I love that OS X automatically fires up iPhoto when I plug in my digital camera. It’s one of the Mac’s many little touches that make it such a pleasure to use.

But ever since I got an iPhone, I’ve been frustrated that plugging it in opens up iPhoto, too. The combination of iPhoto and iTunes opening and syncing slows my computer to a crawl. And it’s particularly painful when most of the time I just want to sync my address book or music.

Fortunately it’s pretty easy to work around this annoyance. Keep reading to see how you can teach your Mac to open iPhoto when you plug in your camera but not your phone.

I recently stumbled across an option in Image Capture’s preferences that lets you select any application to open when a camera is connected. That gave me an idea: what if I could tell it to open a special application that would check to see which camera I’d plugged in? Then that application could in turn open iPhoto only if I’d plugged in my Digital Rebel.

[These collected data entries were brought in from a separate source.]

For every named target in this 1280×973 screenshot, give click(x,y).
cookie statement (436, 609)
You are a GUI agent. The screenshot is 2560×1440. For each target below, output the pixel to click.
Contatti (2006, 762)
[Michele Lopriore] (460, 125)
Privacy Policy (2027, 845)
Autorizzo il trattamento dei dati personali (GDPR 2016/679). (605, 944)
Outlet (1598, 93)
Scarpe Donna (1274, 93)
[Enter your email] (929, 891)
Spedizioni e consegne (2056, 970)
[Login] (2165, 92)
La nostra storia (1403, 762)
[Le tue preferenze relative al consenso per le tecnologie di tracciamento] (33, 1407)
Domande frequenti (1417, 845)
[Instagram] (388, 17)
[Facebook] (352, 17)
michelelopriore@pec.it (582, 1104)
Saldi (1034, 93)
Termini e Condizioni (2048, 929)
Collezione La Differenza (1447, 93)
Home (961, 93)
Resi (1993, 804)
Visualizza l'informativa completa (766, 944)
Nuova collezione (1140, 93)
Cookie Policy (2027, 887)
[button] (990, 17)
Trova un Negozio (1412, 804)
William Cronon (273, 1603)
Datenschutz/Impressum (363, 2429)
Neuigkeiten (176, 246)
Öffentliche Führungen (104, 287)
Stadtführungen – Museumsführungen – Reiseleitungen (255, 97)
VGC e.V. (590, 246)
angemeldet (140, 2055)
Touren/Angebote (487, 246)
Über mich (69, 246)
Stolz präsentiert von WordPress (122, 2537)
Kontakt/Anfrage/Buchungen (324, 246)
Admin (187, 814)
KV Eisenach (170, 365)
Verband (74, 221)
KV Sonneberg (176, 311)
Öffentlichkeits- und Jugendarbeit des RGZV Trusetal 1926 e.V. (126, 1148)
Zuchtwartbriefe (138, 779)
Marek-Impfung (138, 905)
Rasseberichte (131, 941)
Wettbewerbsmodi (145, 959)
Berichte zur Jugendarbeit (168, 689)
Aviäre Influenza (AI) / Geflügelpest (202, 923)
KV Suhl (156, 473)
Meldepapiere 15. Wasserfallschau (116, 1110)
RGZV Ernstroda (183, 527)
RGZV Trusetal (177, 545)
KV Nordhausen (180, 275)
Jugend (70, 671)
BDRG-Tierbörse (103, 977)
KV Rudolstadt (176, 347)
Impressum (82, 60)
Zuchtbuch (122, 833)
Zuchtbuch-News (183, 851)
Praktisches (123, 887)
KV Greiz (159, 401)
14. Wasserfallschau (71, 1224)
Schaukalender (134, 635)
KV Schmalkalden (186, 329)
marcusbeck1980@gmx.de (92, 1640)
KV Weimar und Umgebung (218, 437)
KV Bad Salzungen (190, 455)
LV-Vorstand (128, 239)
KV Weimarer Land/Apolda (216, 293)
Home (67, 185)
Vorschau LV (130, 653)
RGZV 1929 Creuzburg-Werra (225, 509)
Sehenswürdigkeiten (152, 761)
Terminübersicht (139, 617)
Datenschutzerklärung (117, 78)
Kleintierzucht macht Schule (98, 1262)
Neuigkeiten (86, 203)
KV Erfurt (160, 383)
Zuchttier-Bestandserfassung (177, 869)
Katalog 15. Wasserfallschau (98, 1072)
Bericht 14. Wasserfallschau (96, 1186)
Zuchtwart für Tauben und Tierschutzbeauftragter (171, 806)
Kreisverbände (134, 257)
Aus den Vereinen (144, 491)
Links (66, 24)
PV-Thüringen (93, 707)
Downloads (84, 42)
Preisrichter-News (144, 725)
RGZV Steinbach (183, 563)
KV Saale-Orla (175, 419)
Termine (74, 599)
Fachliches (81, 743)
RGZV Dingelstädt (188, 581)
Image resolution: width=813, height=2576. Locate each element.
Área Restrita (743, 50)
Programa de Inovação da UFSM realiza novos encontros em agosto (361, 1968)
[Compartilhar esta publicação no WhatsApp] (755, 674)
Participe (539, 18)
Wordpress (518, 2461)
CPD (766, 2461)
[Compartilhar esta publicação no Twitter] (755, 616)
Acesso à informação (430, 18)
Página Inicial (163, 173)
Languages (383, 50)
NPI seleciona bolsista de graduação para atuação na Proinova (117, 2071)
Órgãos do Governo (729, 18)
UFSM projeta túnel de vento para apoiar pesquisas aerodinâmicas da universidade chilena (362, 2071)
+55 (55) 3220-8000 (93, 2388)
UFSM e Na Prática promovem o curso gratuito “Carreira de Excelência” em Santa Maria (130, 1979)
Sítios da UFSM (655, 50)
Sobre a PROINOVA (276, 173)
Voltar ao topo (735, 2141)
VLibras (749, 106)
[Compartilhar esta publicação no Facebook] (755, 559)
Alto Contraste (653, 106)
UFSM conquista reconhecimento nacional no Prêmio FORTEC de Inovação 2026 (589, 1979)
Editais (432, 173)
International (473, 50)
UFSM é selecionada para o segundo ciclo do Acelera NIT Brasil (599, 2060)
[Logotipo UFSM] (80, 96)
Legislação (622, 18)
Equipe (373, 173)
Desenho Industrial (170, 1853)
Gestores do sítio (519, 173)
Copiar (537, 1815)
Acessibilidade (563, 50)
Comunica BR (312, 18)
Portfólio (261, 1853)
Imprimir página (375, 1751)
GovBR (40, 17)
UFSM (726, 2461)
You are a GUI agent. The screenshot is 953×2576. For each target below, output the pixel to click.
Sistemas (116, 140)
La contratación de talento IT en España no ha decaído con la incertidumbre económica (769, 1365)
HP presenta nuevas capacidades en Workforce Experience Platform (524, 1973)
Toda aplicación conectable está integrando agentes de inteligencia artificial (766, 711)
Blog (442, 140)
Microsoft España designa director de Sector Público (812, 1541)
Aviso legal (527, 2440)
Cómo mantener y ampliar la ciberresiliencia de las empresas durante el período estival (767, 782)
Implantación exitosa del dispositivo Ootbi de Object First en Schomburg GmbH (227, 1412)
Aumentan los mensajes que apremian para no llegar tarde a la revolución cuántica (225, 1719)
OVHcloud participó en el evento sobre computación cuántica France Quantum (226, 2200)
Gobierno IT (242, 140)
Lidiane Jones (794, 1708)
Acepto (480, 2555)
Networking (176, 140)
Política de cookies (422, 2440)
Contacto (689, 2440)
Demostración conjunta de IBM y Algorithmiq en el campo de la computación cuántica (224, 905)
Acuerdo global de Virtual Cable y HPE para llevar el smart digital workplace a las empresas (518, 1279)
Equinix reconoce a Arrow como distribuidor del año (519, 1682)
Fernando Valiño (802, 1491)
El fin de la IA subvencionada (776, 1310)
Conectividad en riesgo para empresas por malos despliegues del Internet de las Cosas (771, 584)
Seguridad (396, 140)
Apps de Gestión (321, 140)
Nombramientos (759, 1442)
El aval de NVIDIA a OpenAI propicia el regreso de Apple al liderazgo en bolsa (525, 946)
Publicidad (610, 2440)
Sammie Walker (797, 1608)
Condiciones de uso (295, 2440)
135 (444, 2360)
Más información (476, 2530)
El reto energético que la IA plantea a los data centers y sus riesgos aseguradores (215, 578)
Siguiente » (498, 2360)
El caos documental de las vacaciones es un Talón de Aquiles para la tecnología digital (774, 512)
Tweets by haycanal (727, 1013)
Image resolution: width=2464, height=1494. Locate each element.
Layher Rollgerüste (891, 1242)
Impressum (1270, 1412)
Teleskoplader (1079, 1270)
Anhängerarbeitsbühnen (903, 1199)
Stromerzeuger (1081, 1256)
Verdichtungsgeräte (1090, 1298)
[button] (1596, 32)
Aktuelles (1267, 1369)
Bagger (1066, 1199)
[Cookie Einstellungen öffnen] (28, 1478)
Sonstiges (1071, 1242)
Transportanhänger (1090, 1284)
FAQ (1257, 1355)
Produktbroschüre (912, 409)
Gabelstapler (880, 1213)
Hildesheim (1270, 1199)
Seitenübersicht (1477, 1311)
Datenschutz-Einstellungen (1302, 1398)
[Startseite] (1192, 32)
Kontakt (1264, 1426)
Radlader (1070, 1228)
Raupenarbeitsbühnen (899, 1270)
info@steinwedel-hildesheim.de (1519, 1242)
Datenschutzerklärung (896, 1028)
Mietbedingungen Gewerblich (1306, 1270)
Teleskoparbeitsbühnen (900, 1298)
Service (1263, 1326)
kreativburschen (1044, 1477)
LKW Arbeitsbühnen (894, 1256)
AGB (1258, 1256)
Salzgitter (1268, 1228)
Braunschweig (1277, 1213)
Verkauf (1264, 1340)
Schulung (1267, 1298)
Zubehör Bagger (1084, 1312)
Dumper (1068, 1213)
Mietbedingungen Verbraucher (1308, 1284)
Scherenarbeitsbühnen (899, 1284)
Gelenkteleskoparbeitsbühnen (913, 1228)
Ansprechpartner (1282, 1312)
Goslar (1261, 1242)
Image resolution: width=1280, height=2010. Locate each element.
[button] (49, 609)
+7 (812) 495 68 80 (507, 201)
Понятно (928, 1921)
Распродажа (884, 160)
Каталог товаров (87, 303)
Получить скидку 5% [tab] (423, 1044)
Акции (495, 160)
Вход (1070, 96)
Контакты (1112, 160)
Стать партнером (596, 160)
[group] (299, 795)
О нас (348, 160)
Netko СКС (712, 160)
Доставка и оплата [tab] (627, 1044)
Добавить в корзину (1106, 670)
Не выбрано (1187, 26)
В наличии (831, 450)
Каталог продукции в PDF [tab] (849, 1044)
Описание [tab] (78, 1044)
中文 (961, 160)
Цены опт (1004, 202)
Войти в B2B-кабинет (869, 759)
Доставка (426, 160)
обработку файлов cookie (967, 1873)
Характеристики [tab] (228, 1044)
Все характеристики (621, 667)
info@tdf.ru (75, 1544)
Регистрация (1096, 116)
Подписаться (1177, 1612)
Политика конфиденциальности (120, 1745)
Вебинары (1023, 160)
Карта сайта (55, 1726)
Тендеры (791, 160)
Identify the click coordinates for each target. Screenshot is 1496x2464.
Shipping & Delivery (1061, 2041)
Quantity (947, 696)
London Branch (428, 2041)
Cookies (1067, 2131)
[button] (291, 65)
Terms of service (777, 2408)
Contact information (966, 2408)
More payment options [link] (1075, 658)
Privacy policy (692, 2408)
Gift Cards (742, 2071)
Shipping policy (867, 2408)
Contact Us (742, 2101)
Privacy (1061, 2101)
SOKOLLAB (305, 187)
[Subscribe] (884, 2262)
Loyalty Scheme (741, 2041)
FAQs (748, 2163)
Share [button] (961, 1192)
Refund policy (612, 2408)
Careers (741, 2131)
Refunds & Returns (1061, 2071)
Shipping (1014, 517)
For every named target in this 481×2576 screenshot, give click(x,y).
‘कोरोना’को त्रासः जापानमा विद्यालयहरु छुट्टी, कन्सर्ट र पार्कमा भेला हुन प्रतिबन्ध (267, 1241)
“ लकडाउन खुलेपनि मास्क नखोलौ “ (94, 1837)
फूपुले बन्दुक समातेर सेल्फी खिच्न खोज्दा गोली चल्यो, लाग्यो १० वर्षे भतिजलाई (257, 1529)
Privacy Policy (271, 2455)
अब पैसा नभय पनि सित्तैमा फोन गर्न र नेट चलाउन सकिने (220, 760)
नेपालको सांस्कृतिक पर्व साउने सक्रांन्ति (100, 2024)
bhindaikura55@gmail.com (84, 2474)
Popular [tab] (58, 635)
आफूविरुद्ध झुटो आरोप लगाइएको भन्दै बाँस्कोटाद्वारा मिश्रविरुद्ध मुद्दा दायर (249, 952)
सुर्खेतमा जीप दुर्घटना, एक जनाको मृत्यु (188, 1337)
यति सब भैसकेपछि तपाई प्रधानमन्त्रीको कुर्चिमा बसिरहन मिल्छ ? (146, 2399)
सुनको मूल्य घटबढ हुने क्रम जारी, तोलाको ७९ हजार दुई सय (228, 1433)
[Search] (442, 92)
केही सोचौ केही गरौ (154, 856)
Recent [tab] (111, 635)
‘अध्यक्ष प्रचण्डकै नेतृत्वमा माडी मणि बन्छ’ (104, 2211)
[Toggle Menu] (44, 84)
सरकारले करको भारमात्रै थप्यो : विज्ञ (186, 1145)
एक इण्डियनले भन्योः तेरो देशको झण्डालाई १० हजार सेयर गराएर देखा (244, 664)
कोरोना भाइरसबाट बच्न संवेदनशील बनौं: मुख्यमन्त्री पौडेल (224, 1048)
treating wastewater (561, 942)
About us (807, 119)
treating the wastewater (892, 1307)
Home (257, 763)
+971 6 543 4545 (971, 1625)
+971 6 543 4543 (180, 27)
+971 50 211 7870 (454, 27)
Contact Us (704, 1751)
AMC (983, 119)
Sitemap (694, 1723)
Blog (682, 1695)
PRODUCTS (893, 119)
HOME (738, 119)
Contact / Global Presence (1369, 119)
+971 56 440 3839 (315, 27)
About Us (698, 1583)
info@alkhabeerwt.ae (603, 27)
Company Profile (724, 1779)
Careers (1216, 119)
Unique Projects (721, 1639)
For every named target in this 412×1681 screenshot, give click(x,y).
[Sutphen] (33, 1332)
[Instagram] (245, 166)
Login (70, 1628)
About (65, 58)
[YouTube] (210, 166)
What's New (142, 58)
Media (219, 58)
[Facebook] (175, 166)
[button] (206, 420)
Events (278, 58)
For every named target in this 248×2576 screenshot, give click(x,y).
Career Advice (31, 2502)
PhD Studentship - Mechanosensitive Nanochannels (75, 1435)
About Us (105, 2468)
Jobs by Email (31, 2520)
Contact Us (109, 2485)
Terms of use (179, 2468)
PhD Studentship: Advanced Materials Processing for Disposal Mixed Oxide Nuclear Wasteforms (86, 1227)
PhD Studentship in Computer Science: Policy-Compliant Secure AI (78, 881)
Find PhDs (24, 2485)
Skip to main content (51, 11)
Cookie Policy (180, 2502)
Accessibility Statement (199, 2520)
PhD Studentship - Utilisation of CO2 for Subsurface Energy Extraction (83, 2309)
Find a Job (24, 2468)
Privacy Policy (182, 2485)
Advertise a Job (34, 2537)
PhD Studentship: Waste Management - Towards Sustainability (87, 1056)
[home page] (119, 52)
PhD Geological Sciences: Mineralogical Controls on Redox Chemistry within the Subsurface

It turns out you can do all of this using the command line and a little bit of AppleScript. Here’s how:

1. Set up the script

Open Script Editor (in the AppleScript folder inside your Applications folder). Copy and paste this script into the editor window:

on device_is_connected(device_name)
  set check_for_device to "ioreg -rn " & quoted form of device_name
  return (length of (do shell script check_for_device) is not equal to 0)
end device_is_connected

on run
  if device_is_connected("") then
    tell application "iPhoto" to activate
  end if
end run

2. Get a list of all the USB devices connected to your computer

Keep Script Editor running, and open Terminal (in the Utilities folder inside your Applications folder). Copy and paste this command into the terminal window:

ioreg -Src IOUSBDevice | grep '^\+' > /tmp/ioreg

This command lists all the USB devices connected to your computer and stores the list in a temporary file.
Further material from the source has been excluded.